━━ Source records
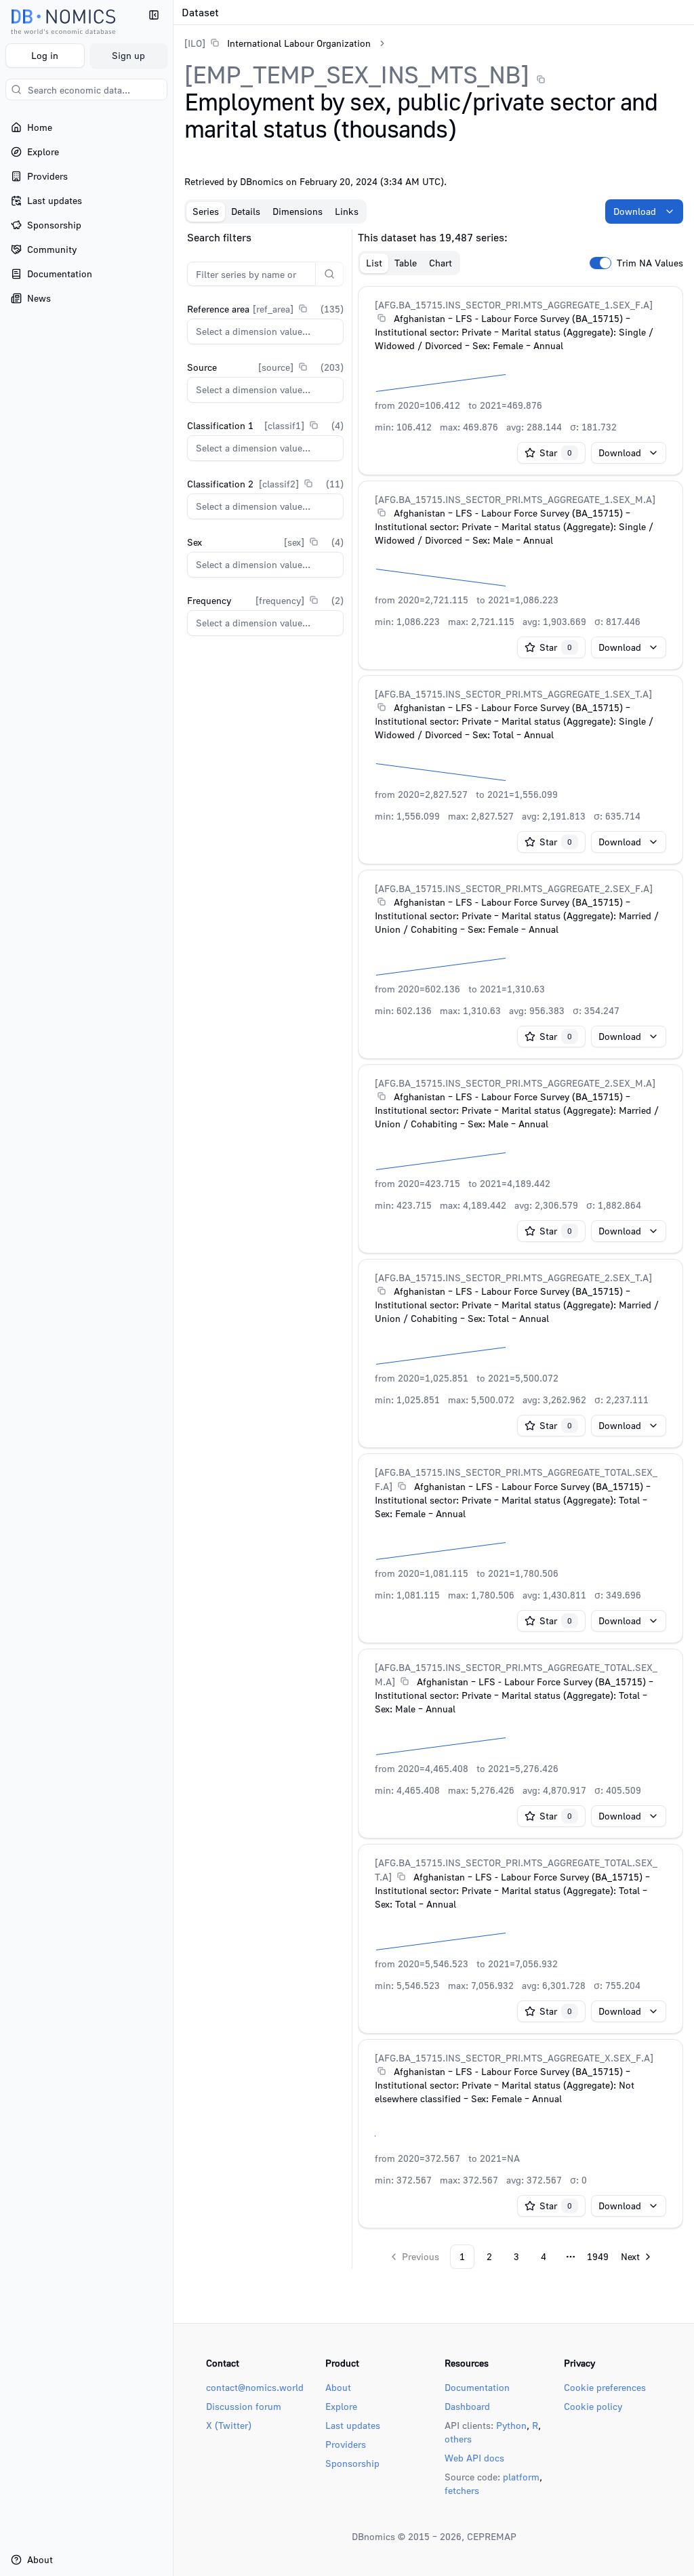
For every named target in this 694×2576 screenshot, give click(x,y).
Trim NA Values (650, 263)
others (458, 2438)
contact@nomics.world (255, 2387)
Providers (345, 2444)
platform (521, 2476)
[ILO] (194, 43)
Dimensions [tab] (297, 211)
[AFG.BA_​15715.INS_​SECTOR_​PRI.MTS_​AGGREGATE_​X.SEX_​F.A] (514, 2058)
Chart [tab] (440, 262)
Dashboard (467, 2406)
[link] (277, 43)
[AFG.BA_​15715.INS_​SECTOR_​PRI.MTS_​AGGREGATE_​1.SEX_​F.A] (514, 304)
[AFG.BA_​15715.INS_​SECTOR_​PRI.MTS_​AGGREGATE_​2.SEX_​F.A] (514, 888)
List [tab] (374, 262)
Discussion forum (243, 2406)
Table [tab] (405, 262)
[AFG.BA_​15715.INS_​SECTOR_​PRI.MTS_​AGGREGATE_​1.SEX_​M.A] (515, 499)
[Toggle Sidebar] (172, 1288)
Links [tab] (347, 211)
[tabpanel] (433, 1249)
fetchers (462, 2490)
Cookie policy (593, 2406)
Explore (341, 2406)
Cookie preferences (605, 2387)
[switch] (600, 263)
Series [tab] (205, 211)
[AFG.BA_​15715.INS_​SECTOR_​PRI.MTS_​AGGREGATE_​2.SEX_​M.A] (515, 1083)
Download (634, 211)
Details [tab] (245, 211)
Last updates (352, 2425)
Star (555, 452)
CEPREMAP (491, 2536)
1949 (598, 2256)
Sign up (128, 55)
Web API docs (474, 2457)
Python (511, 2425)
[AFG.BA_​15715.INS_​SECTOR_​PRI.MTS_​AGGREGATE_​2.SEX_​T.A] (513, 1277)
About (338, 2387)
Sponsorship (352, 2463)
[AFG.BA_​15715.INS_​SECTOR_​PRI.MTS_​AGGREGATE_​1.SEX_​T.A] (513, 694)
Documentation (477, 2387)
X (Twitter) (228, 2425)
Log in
━━━━
| Problem description |
Give back an exact copy of the material above, omitting the pictures.

| Answer to the problem |
For every named target in this 694×2576 screenshot, give click(x,y).
Trim NA Values (650, 263)
others (458, 2438)
contact@nomics.world (255, 2387)
Providers (345, 2444)
platform (521, 2476)
[ILO] (194, 43)
Dimensions [tab] (297, 211)
[AFG.BA_​15715.INS_​SECTOR_​PRI.MTS_​AGGREGATE_​X.SEX_​F.A] (514, 2058)
Chart [tab] (440, 262)
Dashboard (467, 2406)
[link] (277, 43)
[AFG.BA_​15715.INS_​SECTOR_​PRI.MTS_​AGGREGATE_​1.SEX_​F.A] (514, 304)
[AFG.BA_​15715.INS_​SECTOR_​PRI.MTS_​AGGREGATE_​2.SEX_​F.A] (514, 888)
List [tab] (374, 262)
Discussion forum (243, 2406)
Table [tab] (405, 262)
[AFG.BA_​15715.INS_​SECTOR_​PRI.MTS_​AGGREGATE_​1.SEX_​M.A] (515, 499)
[Toggle Sidebar] (172, 1288)
Links [tab] (347, 211)
[tabpanel] (433, 1249)
fetchers (462, 2490)
Cookie policy (593, 2406)
Explore (341, 2406)
Cookie preferences (605, 2387)
[switch] (600, 263)
Series [tab] (205, 211)
[AFG.BA_​15715.INS_​SECTOR_​PRI.MTS_​AGGREGATE_​2.SEX_​M.A] (515, 1083)
Download (634, 211)
Details [tab] (245, 211)
Last updates (352, 2425)
Star (555, 452)
CEPREMAP (491, 2536)
1949 (598, 2256)
Sign up (128, 55)
Web API docs (474, 2457)
Python (511, 2425)
[AFG.BA_​15715.INS_​SECTOR_​PRI.MTS_​AGGREGATE_​2.SEX_​T.A] (513, 1277)
About (338, 2387)
Sponsorship (352, 2463)
[AFG.BA_​15715.INS_​SECTOR_​PRI.MTS_​AGGREGATE_​1.SEX_​T.A] (513, 694)
Documentation (477, 2387)
X (Twitter) (228, 2425)
Log in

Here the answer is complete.